» **The problem**
Send every record back word for word.

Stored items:

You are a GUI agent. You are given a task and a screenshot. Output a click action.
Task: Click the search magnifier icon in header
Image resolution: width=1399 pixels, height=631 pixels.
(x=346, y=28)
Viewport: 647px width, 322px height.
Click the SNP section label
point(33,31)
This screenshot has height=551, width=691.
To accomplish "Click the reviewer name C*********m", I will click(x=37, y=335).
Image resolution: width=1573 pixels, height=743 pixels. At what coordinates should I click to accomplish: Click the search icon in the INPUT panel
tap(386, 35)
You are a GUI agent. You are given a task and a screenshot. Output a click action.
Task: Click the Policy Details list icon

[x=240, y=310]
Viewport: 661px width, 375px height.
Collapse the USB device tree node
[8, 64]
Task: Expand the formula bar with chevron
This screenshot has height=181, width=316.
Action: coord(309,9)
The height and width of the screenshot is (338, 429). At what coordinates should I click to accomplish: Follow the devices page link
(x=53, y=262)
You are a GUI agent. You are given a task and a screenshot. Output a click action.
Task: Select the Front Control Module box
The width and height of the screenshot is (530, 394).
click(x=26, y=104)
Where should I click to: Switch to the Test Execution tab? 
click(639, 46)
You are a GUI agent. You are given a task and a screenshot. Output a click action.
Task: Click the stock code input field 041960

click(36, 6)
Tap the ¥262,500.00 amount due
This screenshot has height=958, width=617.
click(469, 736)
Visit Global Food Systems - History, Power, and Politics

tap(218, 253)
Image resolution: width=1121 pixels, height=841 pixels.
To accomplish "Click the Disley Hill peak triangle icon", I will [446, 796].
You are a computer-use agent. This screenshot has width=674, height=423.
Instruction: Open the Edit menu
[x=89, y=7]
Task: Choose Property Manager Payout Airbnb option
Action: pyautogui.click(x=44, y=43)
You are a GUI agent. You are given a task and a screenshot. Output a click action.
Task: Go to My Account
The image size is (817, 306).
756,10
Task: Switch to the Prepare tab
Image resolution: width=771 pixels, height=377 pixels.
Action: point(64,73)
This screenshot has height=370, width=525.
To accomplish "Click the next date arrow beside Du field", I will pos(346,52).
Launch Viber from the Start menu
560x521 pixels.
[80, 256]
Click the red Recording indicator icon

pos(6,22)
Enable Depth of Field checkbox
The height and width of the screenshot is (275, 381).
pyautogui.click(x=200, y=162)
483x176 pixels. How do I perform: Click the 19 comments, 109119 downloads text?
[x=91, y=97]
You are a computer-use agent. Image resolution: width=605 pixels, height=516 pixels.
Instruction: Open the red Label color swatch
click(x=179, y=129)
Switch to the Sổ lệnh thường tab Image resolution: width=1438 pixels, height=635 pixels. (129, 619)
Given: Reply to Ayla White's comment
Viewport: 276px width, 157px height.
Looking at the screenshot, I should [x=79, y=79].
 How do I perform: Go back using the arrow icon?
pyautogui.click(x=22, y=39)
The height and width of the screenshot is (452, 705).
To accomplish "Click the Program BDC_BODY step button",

» **Result below**
You are a GUI agent. You are given a task and a screenshot. Output a click action.
Task: Click the search magnifier icon in header
Image resolution: width=1399 pixels, height=631 pixels.
(x=346, y=28)
Viewport: 647px width, 322px height.
Click the SNP section label
point(33,31)
This screenshot has height=551, width=691.
To accomplish "Click the reviewer name C*********m", I will click(x=37, y=335).
Image resolution: width=1573 pixels, height=743 pixels. At what coordinates should I click to accomplish: Click the search icon in the INPUT panel
tap(386, 35)
You are a GUI agent. You are given a task and a screenshot. Output a click action.
Task: Click the Policy Details list icon

[x=240, y=310]
Viewport: 661px width, 375px height.
Collapse the USB device tree node
[8, 64]
Task: Expand the formula bar with chevron
This screenshot has height=181, width=316.
Action: coord(309,9)
The height and width of the screenshot is (338, 429). At what coordinates should I click to accomplish: Follow the devices page link
(x=53, y=262)
You are a GUI agent. You are given a task and a screenshot. Output a click action.
Task: Select the Front Control Module box
The width and height of the screenshot is (530, 394).
click(x=26, y=104)
Where should I click to: Switch to the Test Execution tab? 
click(639, 46)
You are a GUI agent. You are given a task and a screenshot. Output a click action.
Task: Click the stock code input field 041960

click(36, 6)
Tap the ¥262,500.00 amount due
This screenshot has height=958, width=617.
click(469, 736)
Visit Global Food Systems - History, Power, and Politics

tap(218, 253)
Image resolution: width=1121 pixels, height=841 pixels.
To accomplish "Click the Disley Hill peak triangle icon", I will [446, 796].
You are a computer-use agent. This screenshot has width=674, height=423.
Instruction: Open the Edit menu
[x=89, y=7]
Task: Choose Property Manager Payout Airbnb option
Action: pyautogui.click(x=44, y=43)
You are a GUI agent. You are given a task and a screenshot. Output a click action.
Task: Go to My Account
The image size is (817, 306).
756,10
Task: Switch to the Prepare tab
Image resolution: width=771 pixels, height=377 pixels.
Action: point(64,73)
This screenshot has height=370, width=525.
To accomplish "Click the next date arrow beside Du field", I will pos(346,52).
Launch Viber from the Start menu
560x521 pixels.
[80, 256]
Click the red Recording indicator icon

pos(6,22)
Enable Depth of Field checkbox
The height and width of the screenshot is (275, 381).
pyautogui.click(x=200, y=162)
483x176 pixels. How do I perform: Click the 19 comments, 109119 downloads text?
[x=91, y=97]
You are a computer-use agent. Image resolution: width=605 pixels, height=516 pixels.
Instruction: Open the red Label color swatch
click(x=179, y=129)
Switch to the Sổ lệnh thường tab Image resolution: width=1438 pixels, height=635 pixels. (129, 619)
Given: Reply to Ayla White's comment
Viewport: 276px width, 157px height.
Looking at the screenshot, I should [x=79, y=79].
 How do I perform: Go back using the arrow icon?
pyautogui.click(x=22, y=39)
The height and width of the screenshot is (452, 705).
To accomplish "Click the Program BDC_BODY step button",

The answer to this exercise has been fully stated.